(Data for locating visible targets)
■ ■ ■
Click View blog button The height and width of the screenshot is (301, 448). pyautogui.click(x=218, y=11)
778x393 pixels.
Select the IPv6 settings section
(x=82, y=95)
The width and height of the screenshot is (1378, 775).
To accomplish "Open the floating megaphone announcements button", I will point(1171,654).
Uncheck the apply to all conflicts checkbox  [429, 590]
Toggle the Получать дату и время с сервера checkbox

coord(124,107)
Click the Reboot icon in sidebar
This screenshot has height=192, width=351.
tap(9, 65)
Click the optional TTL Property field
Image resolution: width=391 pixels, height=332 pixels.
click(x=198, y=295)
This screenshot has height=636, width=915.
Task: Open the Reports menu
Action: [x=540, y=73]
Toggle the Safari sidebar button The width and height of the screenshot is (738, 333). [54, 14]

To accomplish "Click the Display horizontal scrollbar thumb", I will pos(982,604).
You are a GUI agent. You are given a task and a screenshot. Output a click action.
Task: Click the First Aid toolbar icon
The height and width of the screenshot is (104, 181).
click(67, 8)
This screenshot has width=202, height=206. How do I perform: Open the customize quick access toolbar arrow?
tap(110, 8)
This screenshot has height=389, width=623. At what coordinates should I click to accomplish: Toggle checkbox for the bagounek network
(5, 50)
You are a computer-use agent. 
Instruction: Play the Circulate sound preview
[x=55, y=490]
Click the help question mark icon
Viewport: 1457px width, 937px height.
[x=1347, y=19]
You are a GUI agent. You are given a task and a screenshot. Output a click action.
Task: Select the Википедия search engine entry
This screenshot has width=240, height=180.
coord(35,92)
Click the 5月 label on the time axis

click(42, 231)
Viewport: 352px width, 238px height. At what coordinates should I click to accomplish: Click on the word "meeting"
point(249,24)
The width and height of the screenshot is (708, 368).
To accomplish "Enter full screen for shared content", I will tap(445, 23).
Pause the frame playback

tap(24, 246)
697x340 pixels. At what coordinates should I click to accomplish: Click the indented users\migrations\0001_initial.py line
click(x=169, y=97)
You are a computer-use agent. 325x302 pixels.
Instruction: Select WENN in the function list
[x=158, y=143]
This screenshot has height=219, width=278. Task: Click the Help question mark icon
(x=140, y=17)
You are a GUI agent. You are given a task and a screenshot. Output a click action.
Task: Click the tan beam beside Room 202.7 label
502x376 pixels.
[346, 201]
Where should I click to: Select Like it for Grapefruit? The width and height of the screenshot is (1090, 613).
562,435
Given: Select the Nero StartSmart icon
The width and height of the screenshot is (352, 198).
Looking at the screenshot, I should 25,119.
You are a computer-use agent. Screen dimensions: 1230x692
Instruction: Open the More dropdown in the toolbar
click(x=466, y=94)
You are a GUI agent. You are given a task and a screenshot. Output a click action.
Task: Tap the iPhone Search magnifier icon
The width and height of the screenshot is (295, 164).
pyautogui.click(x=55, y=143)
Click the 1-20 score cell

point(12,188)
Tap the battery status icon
■ ■ ■
__Short exercise__
Can you copy the data word for word, from the very start through the line containing "(x=82, y=95)", including that line?

__Written answer__
Click View blog button The height and width of the screenshot is (301, 448). pyautogui.click(x=218, y=11)
778x393 pixels.
Select the IPv6 settings section
(x=82, y=95)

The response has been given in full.